> _Exercise aim_:
Copy every line of the data exactly, keeping out any picture.

> _Given data_:
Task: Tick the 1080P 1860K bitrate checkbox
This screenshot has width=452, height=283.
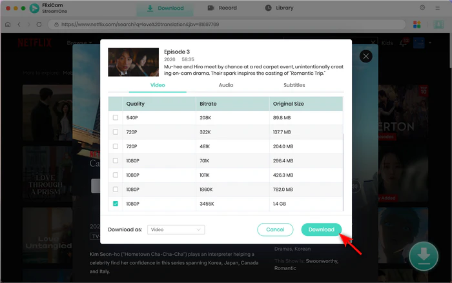Action: click(x=116, y=189)
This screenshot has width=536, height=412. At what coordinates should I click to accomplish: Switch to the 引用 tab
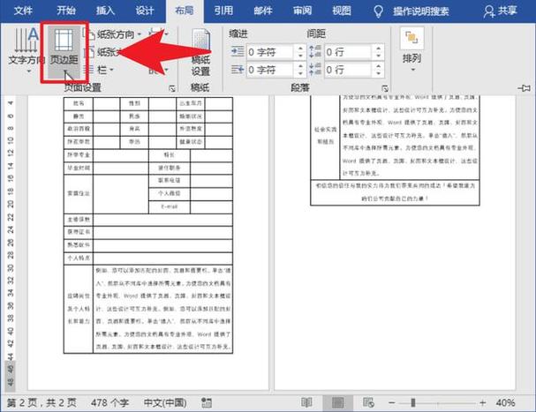click(223, 11)
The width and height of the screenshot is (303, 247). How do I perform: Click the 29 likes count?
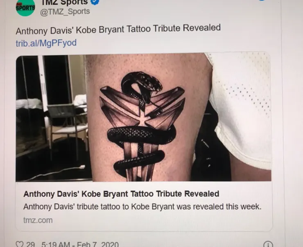click(x=31, y=245)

> _Answer_:
Task: Tick the 1080P 1860K bitrate checkbox
This screenshot has width=452, height=283.
Action: click(x=116, y=189)
This screenshot has width=536, height=412. At what coordinates should I click to accomplish: Switch to the 引用 tab
click(223, 11)
The width and height of the screenshot is (303, 247). How do I perform: Click the 29 likes count?
click(x=31, y=245)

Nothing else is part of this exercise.